If Virtualiation doesn't solve the divide, we still have Wine and Mono, and for any future, some of the backend of the current Linux kernel will need to extend to handle hardware with the same levels of abstraction, or shoving DX to OpenGL will not be enough when some of the core aspects of WPF is based around 3D UI that uses aspects of the OS to schedule and manage the 3D aspects so that two applications don't fight for 3D GPU resources, and currently only Vista's design allows for this.
(Didn't mean for this post to go negative, as there is a congrats to the Wine peeps in order, and even if Wine translation doesn't last forever is meeting a lot of people's needs now.)
But Wine and Mono don't require a commercial license and virtualization does. So while it may "seem" the same while running the application, there is a cost difference (unless you are pirating Windows).
There's a cost difference with virtualization. There's also a difference in boot times (2-5 seconds with Wine vs a whole XP boot with virtualization), in performance (wrapped FS API is very likely faster than virtual hard disk on top of a real FS, for instance), and in RAM usage (duh).

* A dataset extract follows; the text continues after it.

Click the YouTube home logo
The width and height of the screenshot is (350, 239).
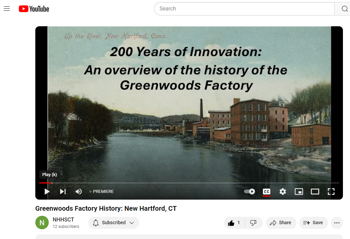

Vista API technologies are not even on the radar, and have the potential to shake up the next generation of application development. (Search Channel9 on WPF.NET 3.5 SP1 for some interesting demos of how far WPF has already gone in just a year.)
If WPF.NET is the future, Mono is already on that job -- and Mono can, in theory, be better than Wine, as.NET was at least half-assedly designed to be portable.
Keep in mind, also, that there's a whole class of people who only need one or two killer apps to work. Sometimes it's something recent (Photoshop); often it's something like an old version of QuickBooks, or some obscure app that no one makes anymore. So if Wine runs legacy apps well, that's a very good start.
And of course such a program would be pointless anyway. If 'Designed For Windows' apps don't work under Wine then Wine itself has failed its objective.
And of course such a program would be pointless anyway. If 'Designed For Windows' apps don't work under Wine then Wine itself has failed its objective.
IIRC, Wine's objective is to give software vendors a set of libraries to compile their Windows software against so that it will run under Linux, not necessarily run all windows software natively in Linux. The idea is that if it is so simple to do, people like Adobe will release a Linux version of Photoshop compiled against Wine.
So actually, getting products to say that they are "compatible with Wine 1.0" is the goal. That is also the reason that they are releasing: it gives vendors a stable branch to work with.
Actually, the original purpose was dual: they wanted to provide a way to natively run Windows binaries, and also provide a method for porting Win32 applications to Linux. Both efforts are still ongoing, but there's never been much uptake for the porting approach. WordPerfect 2000 for Linux was the flagship success of the porting project, and it was years ago (and the native WordPerfect 8.x was better anyway). I think it's fair to say that the main goal of Wine at this point is to provide a method to run Win32 applications natively in Linux, and that a secondary goal is to provide a porting library.
And of course such a program would be pointless anyway. If 'Designed For Windows' apps don't work under Wine then Wine itself has failed its objective.
I disagree. What that would mean is that software producers have tested against the platform, and certified it as a working alternative. That would be a level of awareness that has yet to be seen. It's also no different than having both XP and Vista, or only one, listed on the box. And that's besides the publicity that Wine would get.
Many a true word was said in jest. Back in 1998 I wrote a small Windows program at work (~3000 lines of Turbo Pascal 7.0, Win 3.1) and tested it at home on Wine on Slackware. It worked fine.
Wine is an astonishing project. It deserves a lot of credit.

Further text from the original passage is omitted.